Ikonisitas (metafora) berbicara tentang bagaimana tipografi secara langsung memiliki kemiripan, baik kemiripan fisik maupun imajinatif, dengan sesuatu yang hendak diwakilinya. Jika Anda melihat bendera tauhid dengan bentuk kaligrafinya yang runcing-runcing, Anda akan terbayangkan kelopak bunga atau belati? Kuncup daun ataukah pedang? Pencitraan bendera tauhid lewat media arustama dll. yang telah memapar Anda selama ini akan memutuskan jawaban dari pertanyaan tersebut. Sementara itu,  alusi (metonimi) berbicara tentang bagaimana tipografi terpaut pada gagasan-gagasan tertentu yang masih berhubungan dengan hal yang hendak diwakili. Jika Anda melihat bendera tauhid, gambaran apa yang lahir dari pengalaman tersebut, apakah Anda membayangkan gerakan damai ataukah gerakan yang membubarkan kedamaian? Yang terakhir, representasi simbolik berbicara tentang bagaimana rancangan tipografi tertentu disepakati kelompok masyarakat sebagai sesuatu yang mewakili sesuatu yang lain, tanpa memandang kemiripan (metafora) ataupun keterpautan dengan gagasan-gagasan lain (metonimi). Hal inilah yang kiranya paling genting dari kegemparan pembakaran bendera tauhid silam: tidak adanya kesepakatan antaranggota kelompok masyarakat tentang apa dan bagaimana itu bendera tauhid, yang didaku sebagai bendera agama Islam.

Saran
Dalam menengahi permasalahan pembakaran bendera tauhid yang ramai setahun lalu diperlukan rembukan yang matang antara kedua belah pihak. Hizbut Tahrir dan kelompok-kelompok afiliasinya seyogianya tidak cuci tangan dengan menyatakan bahwa mereka tidak memiliki bendera, sementara senantiasa mempromosikan panji-panji Ar-Rayah dalam pelbagai kesempatan. Keterikatan tanda yang kuat tentu tercipta di antara keduanya, antara bendera tersebut dan Hizbut Tahrir, serta gerakan-gerakan lainnya yang juga memanfaatkan bendera serupa. Sedangkan, apa yang dilakukan oleh sejumlah anggota Banser juga tidak dapat dibenarkan, tindakan tanpa tenggang rasa tersebut dapat dianggap sebagai sebuah kecerobohan yang menganggu keselarasan antaranggota masyarakat.

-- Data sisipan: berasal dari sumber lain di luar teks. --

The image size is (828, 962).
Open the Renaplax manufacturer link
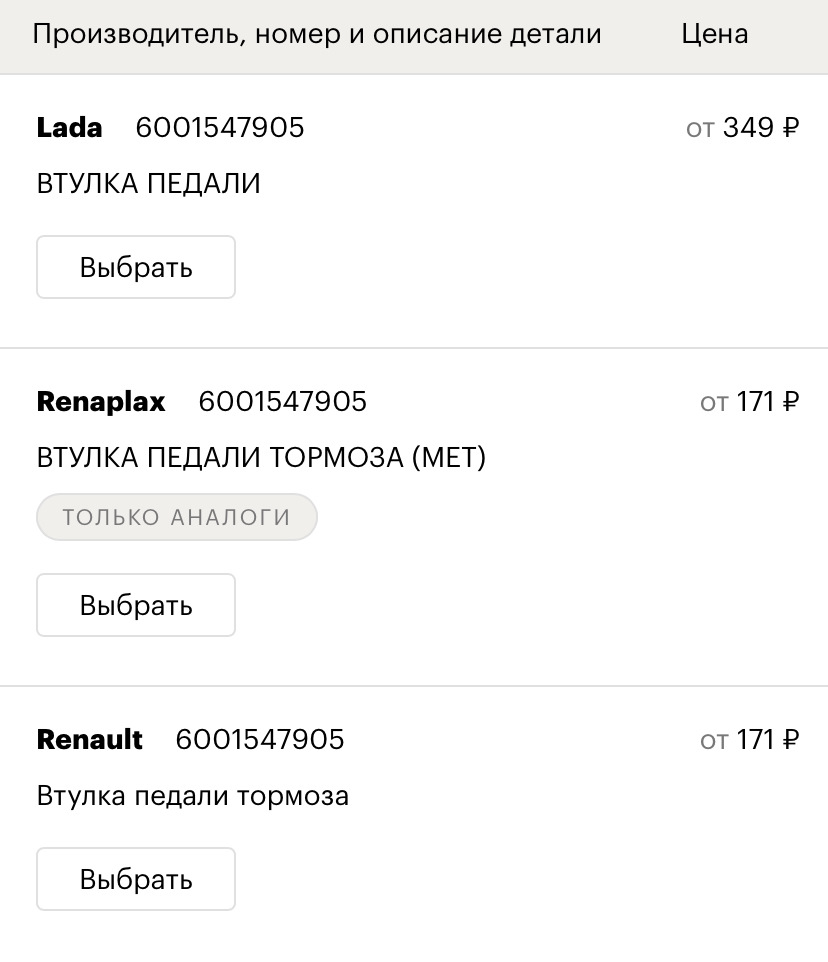tap(100, 401)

Kiranya jika memungkinkan, bendera Islam atau bendera tauhid perlu disepakati ulang oleh antarkalangan dalam masyarakat Islam secara umum, sehingga baik golongan HTI (atau eks-HTI) dan golongan Nahdlatul 'Ulama menemukan mufakat dalam mengiktirafkannya. Menimbang hadis yang meriwayatkan penggunaan bendera Ar-Rayah tidak menjelaskan apa-apa kecuali warnanya yang hitam, kreasi tipografi baru yang lebih netral dan modern untuk menuliskan kalimat syahadat pada bendera tersebut sangatlah memungkinkan. Tanpa mengubah makna harfiahnya, mungkin saja bendera Islam kelak dapat mengekor mode tipografi yang dipelopori Google, fontasi-fontasi nirkait geometris yang rapi, tawar, dan jernih; berusaha suci dari praduga makna.